Background: Chimeric antigen receptor T-cell (CAR-T) and bispecific antibody (BsAb) therapies represent burgeoning treatment options in the hematologic malignancies and, more recently, solid tumor treatment landscapes. Unique toxicities associated with these therapies, namely cytokine release syndrome (CRS) and immune effector cell-associated neurotoxicity syndrome (ICANS), necessitate frequent in-person monitoring at specialized medical centers with expertise in management and limit widespread deployment and access to these potentially life-saving therapies.

Methods: We designed the CAR-SEET (Chimeric Antigen Receptor Side Effect Evaluation Tool) Pilot Study to evaluate the feasibility and clinical utility of remote monitoring using a commercially available wearable device (Apple Watch) for the prediction and diagnosis of CRS. Primary aims included: 1) Feasibility- defined by the ability to obtain data on >80% of patients wearing the device for >12 hours per day every day during the study period, and 2) Sensitivity of vital sign derangements detected by Apple Watch in supporting the diagnosis of CRS using one or more of the following criteria: fever (temperature of ≥38.0°C), heart rate of >100 beats per minute (bpm) sustained for >1 hour, and saturation of peripheral oxygen (SpO2) <90%. Other exploratory biometrics included the evaluation of the predictive value of decline in heart rate variability (HRV) as detected by Apple watch via Standard Deviation of Normal-to-Normal (NN) Intervals (SDNN) in the diagnosis of CRS. CRS was defined clinically based on daily in-person evaluations using standard diagnostic criteria. All adult patients treated with CAR-T or BsAb therapies at Sidney Kimmel Comprehensive Cancer Center at Johns Hopkins after November 2024 were eligible. Consented participants were provided with the wearable device with instructions to wear for 7 days prior to, and 30 days following, day 0 of CAR T-cell infusion or cycle 1 day 1 of BsAb therapy. At the end of the 30-day period, devices were retrieved and data was exported for analysis.
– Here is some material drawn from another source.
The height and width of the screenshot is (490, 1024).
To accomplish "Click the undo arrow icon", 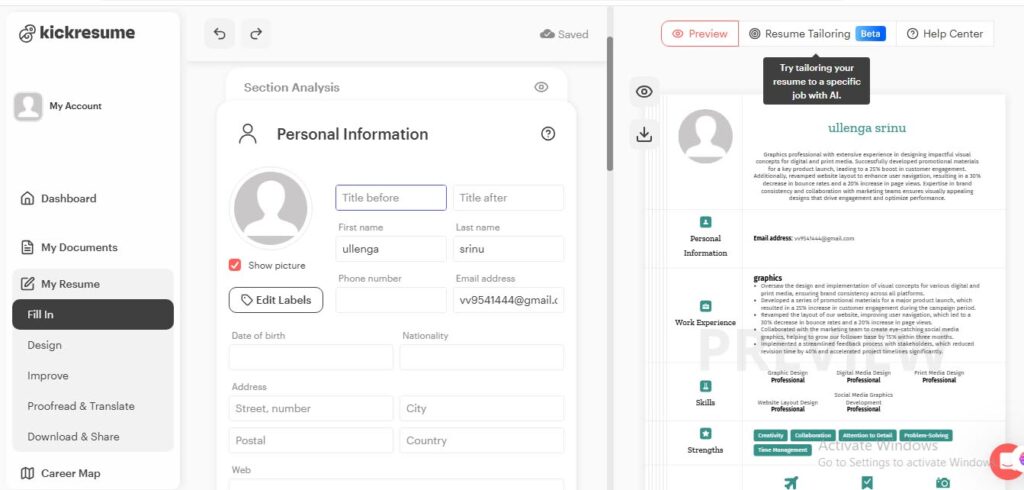I will click(x=220, y=34).
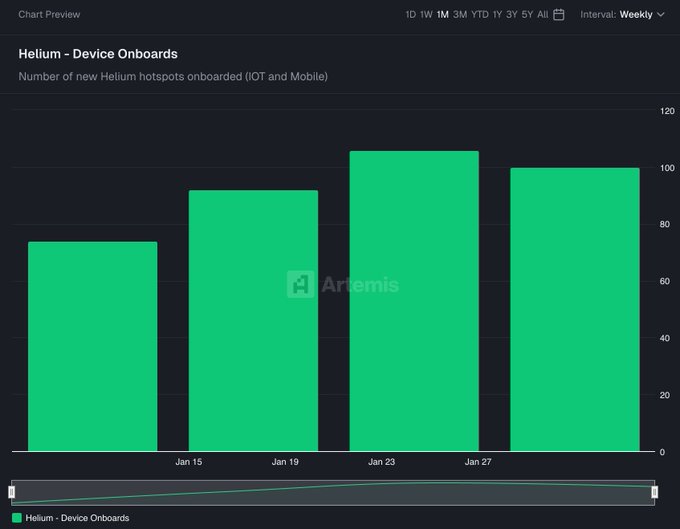Expand the chevron next to Weekly

tap(661, 15)
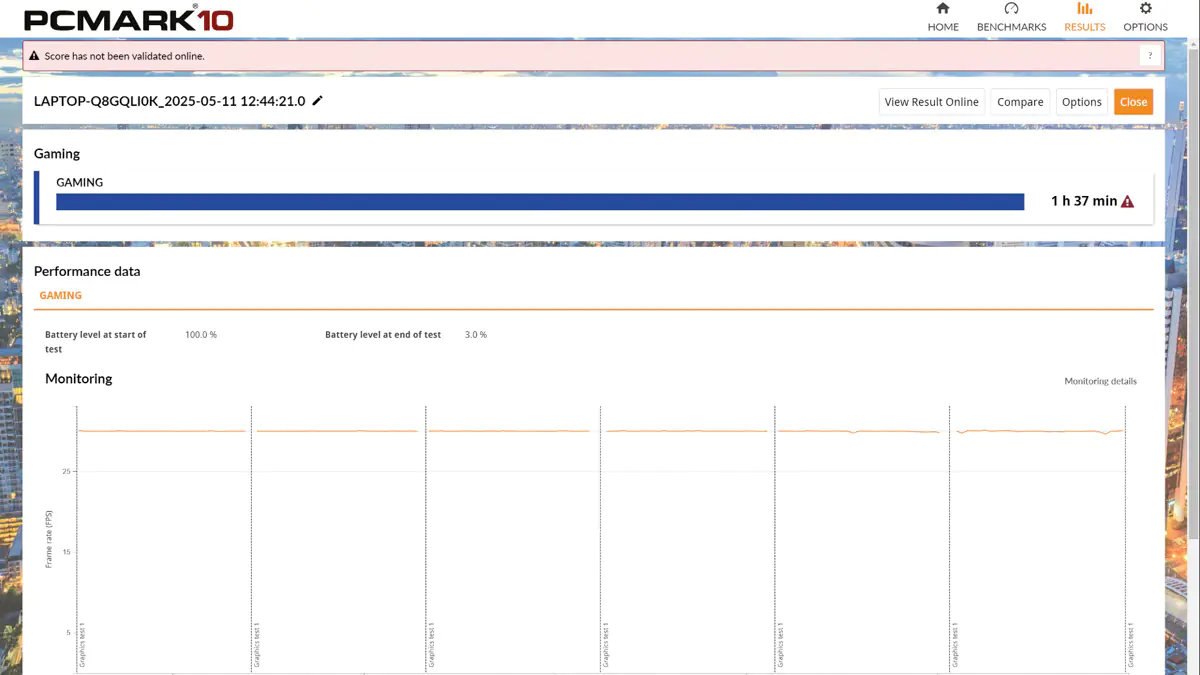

Results: Fifteen patients were enrolled between November 2024 and May 2025. Patients ranged in age from 24-84 years (median, 63), and 40% were female. Diagnoses included acute leukemia (2), lymphoma (3), multiple myeloma (8), and small cell lung cancer (2). Therapy consisted of CAR-T in 11 patients and BsAb therapy in 4. A total of 13 patients have completed therapy with sufficient follow up for study evaluation. Devices were successfully retrieved for data analysis in 9 patients (69%). Among these 9 patients who completed treatment with available data from the wearable device, the average daily use of the wearable device was 16.21 hours every day over 30 days. In these patients, sustained HRV depression (calculated automatically by Apple Watch and defined as a decline in HRV > 1 standard deviation below the patient's pre-infusion HRV mean, sustained for > 2 consecutive values) occurred in 100% (4/4) of patients who developed CRS at an average of 13.75 hrs (range, -31 to +1) prior to clinical diagnosis of CRS by the gold standard of daily in-person assessment. Among the 5 evaluable patients who did not develop CRS, sustained HRV depression was seen in only 1; this patient had a diagnosis of persistent atrial fibrillation, a condition which is known to influence HRV. Additional vital sign analysis, including temperature, heart rate, and oxygen saturation will be presented at a later date.

Conclusions: This small pilot study of patients undergoing CAR-T or BsAb therapy supports that remote patient monitoring is feasible among those patients where the device could be retrieved. Study challenges included loss of data for patients where device retrieval was not possible and technical challenges related to data retrieval in a usable format for certain vital sign measurements. Future investigation will further assess the association between sustained HRV depression and CRS; evaluate options for triggering direct communication between wearable device alerts and providers; and explore gyrometric-based assessments for the evaluation of ICANS. We will also utilize a HIPAA-compliant backend server for data storage, obviating the reliance on device retrieval and minimizing data loss.